-------- DATA EXCERPTS

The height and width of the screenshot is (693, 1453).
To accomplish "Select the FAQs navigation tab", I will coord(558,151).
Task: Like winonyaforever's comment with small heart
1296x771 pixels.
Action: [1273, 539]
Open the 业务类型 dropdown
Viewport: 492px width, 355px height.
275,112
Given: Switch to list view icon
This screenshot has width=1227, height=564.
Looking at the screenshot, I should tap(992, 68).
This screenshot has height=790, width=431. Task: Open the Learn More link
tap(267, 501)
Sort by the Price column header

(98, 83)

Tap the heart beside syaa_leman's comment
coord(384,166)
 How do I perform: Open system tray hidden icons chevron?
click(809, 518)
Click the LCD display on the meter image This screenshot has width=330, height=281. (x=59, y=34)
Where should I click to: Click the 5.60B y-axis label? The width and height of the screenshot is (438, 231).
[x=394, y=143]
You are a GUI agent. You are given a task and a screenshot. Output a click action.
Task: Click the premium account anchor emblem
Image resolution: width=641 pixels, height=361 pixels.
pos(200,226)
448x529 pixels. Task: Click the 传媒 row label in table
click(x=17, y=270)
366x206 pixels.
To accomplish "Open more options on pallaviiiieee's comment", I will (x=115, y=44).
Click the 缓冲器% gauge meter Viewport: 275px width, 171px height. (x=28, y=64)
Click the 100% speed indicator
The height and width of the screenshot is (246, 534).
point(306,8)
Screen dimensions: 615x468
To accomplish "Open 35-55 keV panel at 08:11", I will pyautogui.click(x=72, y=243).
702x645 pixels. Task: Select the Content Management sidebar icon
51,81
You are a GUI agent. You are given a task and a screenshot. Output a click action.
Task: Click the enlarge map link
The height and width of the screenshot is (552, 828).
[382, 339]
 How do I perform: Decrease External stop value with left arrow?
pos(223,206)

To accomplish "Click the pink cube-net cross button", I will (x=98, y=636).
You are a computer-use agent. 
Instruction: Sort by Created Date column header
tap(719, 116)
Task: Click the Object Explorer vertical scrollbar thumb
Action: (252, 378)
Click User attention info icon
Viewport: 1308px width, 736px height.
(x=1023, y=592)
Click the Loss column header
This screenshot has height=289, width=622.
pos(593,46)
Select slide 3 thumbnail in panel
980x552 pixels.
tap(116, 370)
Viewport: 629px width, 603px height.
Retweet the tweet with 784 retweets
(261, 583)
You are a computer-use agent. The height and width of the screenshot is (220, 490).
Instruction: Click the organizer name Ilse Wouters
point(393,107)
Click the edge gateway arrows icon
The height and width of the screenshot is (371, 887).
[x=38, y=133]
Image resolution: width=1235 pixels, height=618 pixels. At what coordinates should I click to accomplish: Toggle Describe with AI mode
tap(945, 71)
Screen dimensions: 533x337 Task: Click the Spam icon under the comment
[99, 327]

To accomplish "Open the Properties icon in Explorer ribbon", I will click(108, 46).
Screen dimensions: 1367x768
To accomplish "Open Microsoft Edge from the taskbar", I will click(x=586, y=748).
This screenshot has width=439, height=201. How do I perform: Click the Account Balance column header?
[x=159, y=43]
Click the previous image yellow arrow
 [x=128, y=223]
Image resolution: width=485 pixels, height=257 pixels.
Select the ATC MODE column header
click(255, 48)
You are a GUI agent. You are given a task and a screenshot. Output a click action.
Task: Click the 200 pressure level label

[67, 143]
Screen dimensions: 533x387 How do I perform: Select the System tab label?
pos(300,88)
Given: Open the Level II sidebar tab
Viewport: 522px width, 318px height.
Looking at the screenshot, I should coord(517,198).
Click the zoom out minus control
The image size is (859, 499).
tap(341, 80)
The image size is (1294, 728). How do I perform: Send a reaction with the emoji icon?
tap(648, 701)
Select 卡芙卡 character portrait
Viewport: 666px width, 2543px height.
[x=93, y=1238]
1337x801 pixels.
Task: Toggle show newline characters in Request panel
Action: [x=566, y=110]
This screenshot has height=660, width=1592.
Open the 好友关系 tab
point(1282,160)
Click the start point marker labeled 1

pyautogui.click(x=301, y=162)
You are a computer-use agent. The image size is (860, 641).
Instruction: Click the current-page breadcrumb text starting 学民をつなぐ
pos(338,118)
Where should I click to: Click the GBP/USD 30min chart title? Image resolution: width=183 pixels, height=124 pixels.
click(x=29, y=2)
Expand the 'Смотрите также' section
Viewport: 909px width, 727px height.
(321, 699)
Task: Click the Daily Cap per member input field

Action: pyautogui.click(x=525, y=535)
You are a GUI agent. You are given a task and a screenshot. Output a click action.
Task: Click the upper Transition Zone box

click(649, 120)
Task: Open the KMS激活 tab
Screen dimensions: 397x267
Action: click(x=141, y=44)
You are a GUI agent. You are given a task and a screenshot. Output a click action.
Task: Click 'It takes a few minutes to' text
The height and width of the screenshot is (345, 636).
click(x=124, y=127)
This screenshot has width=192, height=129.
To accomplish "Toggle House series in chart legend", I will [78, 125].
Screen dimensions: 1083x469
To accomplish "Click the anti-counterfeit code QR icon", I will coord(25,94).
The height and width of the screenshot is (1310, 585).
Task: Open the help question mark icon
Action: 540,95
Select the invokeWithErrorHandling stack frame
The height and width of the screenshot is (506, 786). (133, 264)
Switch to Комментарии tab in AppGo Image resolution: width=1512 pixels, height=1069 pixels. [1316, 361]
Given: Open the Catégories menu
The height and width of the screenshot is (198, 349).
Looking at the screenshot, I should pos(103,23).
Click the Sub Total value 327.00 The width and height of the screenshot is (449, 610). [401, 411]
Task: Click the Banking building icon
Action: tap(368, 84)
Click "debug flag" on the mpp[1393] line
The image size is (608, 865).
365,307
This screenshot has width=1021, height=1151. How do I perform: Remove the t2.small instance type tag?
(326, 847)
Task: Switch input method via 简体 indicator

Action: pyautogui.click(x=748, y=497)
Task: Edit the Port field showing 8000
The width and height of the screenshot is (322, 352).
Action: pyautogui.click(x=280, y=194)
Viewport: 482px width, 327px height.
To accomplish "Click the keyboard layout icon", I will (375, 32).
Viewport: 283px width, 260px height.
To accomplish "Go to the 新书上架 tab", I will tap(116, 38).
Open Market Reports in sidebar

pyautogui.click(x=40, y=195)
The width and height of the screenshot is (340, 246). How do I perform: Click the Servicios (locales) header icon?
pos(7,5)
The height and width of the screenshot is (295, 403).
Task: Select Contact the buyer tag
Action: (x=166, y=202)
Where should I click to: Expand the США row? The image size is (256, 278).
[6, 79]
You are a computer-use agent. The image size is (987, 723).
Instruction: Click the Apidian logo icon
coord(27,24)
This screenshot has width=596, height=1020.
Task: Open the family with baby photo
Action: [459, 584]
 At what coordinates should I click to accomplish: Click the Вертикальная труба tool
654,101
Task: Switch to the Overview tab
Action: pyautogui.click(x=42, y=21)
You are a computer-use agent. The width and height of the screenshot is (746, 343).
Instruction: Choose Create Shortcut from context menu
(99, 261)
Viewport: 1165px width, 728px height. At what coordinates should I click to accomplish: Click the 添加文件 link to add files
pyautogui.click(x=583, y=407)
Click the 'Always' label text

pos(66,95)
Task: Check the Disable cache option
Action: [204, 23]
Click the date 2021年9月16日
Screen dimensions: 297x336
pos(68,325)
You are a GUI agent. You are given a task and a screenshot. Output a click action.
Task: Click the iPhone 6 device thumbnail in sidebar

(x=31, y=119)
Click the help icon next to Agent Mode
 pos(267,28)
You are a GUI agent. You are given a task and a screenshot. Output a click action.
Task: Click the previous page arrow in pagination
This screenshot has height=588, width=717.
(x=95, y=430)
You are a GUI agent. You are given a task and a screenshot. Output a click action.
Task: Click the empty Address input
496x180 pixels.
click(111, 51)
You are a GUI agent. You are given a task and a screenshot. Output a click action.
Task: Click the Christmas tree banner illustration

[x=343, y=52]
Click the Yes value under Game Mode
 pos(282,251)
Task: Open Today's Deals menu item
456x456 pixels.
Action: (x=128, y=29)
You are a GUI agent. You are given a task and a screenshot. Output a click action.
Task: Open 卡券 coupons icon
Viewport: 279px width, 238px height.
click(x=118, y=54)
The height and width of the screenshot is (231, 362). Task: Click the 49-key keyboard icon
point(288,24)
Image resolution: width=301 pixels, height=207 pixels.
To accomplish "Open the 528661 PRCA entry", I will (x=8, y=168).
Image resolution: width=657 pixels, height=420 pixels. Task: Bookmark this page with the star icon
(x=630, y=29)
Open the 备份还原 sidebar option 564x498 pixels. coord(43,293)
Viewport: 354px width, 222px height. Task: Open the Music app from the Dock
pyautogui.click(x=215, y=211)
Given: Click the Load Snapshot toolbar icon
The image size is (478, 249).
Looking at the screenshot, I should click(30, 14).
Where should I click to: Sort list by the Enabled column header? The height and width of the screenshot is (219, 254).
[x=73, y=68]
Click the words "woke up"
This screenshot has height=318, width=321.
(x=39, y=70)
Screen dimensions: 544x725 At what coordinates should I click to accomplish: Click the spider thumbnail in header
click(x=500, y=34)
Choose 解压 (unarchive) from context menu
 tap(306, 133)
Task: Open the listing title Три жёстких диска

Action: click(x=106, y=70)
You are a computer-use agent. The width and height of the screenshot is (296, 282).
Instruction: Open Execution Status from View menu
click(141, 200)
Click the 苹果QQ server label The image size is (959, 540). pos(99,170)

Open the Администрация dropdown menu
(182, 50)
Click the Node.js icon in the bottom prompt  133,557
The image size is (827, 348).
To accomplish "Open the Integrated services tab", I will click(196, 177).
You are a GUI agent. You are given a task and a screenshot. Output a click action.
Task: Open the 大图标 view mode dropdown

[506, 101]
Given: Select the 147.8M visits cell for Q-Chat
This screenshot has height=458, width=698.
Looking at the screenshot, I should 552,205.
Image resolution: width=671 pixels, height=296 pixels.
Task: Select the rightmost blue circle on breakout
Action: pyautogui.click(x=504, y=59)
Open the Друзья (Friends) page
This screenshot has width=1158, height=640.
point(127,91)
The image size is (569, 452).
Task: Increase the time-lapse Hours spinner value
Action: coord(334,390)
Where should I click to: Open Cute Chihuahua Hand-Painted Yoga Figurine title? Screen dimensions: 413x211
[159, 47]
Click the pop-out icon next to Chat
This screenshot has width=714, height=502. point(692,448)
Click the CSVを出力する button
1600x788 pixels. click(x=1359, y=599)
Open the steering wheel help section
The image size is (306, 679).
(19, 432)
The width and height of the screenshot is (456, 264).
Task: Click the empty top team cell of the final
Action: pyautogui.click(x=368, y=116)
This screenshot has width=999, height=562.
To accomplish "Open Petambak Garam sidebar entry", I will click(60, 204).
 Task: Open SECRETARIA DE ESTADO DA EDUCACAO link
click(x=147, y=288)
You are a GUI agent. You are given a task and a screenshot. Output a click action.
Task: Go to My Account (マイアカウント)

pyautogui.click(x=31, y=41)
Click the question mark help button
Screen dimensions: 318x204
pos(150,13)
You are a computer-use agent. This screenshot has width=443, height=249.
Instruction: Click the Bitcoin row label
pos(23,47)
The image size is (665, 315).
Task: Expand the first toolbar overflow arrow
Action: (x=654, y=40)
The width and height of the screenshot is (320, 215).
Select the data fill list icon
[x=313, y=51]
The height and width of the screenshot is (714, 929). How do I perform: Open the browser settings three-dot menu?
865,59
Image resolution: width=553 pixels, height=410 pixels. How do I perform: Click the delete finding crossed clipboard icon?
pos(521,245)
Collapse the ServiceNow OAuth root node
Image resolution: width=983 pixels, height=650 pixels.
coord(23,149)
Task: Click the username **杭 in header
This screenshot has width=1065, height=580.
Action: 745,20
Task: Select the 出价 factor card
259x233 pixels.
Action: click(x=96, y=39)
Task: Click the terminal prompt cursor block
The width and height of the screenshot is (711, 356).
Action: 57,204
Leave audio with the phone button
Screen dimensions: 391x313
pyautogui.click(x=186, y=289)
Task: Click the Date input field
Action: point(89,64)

----------------

EXERCISE: Return all lines from the entries that contain the string "entry".

WRITTEN ANSWER:
To accomplish "Open the 528661 PRCA entry", I will (x=8, y=168).
To accomplish "Open Petambak Garam sidebar entry", I will click(60, 204).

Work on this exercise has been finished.